How to read excel data into a dataframe in spark/scala

apache-spark

#1

I have a requirement where-in I need to read the excel file (with .xlsx extension) in spark/scala. I need to create a dataframe with the data read from excel and apply/write sql queries on top it to do some analysis. The excel file has some column headers/titles like “time_spend_company (Years)”, “average_monthly_hours (hours)” etc which as spaces in the headers itself, these spaces are causing me problems to apply any sql queries on the loaded dataframe.

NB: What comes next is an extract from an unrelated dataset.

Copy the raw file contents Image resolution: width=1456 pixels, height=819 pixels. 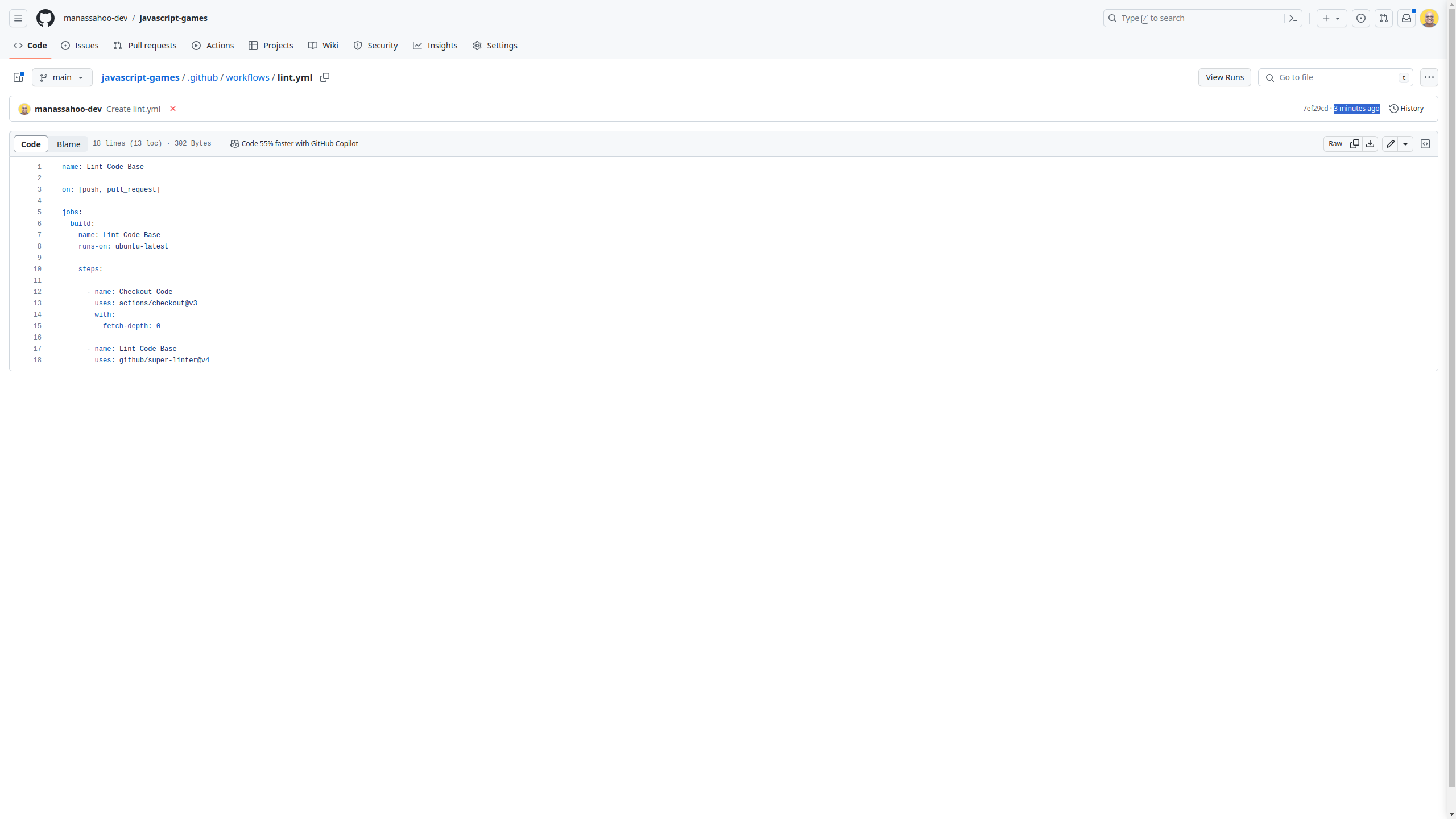(1355, 144)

I am using com.crealytics.spark.excel library to parse the excel contents, and my code looks like below

val empFile = "C:\\EmpDatasets.xlsx"

val employeesDF = sc.sqlContext.read
  .format("com.crealytics.spark.excel")
  .option("sheetName", "Sheet1")
  .option("useHeader", "true")
  .option("treatEmptyValuesAsNulls", "false")
  .option("inferSchema", "false")
  .option("location", empFile)
  .option("addColorColumns", "False")
  .load()

employeesDF.createOrReplaceTempView("EMP")

I want to apply some group by and other aggregate functions on these columns and I am facing issues with these columns like below, my requirement is to apply group by on time_spent_company column and get a count of it.

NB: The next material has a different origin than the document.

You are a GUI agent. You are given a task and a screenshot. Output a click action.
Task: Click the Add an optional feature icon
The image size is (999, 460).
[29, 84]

val expLevel = sc.sqlContext.sql("Select 'time_spend_company (Years)' as 'Years_spent_in_company',count(1) from EMP where left_company = 1 group by 'time_spend_company (Years)'")
expLevel.show

I need help on :-

  1. Is there any better way to load the excel and assign custom column names to it and create a dataframe?
  2. how to write sql queries for these column names which has spaces within in it?

Note: I need to read it as excel file only, I can’t convert into csv or any other file formats.